Opthea (ASX:OPT) said today that it received positive feedback from meetings with the U.K.’s Medicines and Healthcare Products Regulatory Agency and Sweden’s Medical Products Agency over its OPT-302 therapy for the treatment of wet age-related macular degeneration.
The Australia-based company’s OPT-302 therapy consists of a soluble form of vascular endothelial growth factor receptor 3 that blocks the activity of 2 proteins that cause blood vessels to grow and leak. It is being evaluated in a phase 1/2 clinical trial in patients with wet AMD as a monotherapy and with ranibizumab, delivered as monthly intravitreal injections.
“We appreciate the scientific advice received from two key European regulatory agencies in support of Opthea’s strategy to conduct our planned Phase 2B wet AMD clinical trial with OPT-302 in the European Union,” managing director & CEO Dr. Megan Baldwin said in prepared remarks. “The valuable discussions and advice on our clinical program will help advance the development of OPT-302 as a combination therapy for patients suffering from wet AMD.”

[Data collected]
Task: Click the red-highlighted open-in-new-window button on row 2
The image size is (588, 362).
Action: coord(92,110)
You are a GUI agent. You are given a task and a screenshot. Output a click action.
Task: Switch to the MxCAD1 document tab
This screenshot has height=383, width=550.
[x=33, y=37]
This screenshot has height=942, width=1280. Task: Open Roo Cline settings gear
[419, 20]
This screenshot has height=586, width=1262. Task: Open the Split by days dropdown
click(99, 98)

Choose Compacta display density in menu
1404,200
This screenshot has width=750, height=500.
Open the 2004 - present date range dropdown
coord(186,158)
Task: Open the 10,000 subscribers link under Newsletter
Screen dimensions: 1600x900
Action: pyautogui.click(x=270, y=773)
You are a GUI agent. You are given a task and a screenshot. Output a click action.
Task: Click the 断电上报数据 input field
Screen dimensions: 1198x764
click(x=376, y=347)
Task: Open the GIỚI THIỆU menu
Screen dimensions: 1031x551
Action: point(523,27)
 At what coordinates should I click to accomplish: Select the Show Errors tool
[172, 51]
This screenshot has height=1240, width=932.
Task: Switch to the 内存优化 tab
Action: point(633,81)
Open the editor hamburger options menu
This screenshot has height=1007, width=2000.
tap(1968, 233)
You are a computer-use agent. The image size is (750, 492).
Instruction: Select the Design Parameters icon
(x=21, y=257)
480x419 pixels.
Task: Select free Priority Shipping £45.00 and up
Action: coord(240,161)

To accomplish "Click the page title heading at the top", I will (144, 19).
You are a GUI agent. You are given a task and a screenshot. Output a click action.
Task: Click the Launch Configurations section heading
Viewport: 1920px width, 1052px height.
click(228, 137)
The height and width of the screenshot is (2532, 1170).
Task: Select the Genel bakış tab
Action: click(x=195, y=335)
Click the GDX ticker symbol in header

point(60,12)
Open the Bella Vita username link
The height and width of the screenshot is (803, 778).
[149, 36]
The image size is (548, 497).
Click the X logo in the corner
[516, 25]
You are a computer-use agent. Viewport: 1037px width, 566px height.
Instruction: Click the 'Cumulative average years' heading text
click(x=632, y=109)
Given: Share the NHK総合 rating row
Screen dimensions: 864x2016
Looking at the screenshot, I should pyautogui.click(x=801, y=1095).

**COMPLETE THE FOLLOWING**
1. Reproduce the passage of the Opthea text from "The Australia-based company’s" up to and including "monthly intravitreal injections.".
2. According to the Opthea text, what does the OPT-302 therapy consist of?
3. Rewrite the paragraph of the Opthea text that begins "The Australia-based company's OPT-302 therapy" as a short list that keeps its main facts.

**TASK RESPONSES**
1.
The Australia-based company’s OPT-302 therapy consists of a soluble form of vascular endothelial growth factor receptor 3 that blocks the activity of 2 proteins that cause blood vessels to grow and leak. It is being evaluated in a phase 1/2 clinical trial in patients with wet AMD as a monotherapy and with ranibizumab, delivered as monthly intravitreal injections.

2. A soluble form of vascular endothelial growth factor receptor 3.

3.
- OPT-302 is a soluble form of vascular endothelial growth factor receptor 3.
- It blocks the activity of 2 proteins that cause blood vessels to grow and leak.
- It is in a phase 1/2 clinical trial in patients with wet AMD.
- It is tested alone and with ranibizumab.
- It is given as monthly intravitreal injections.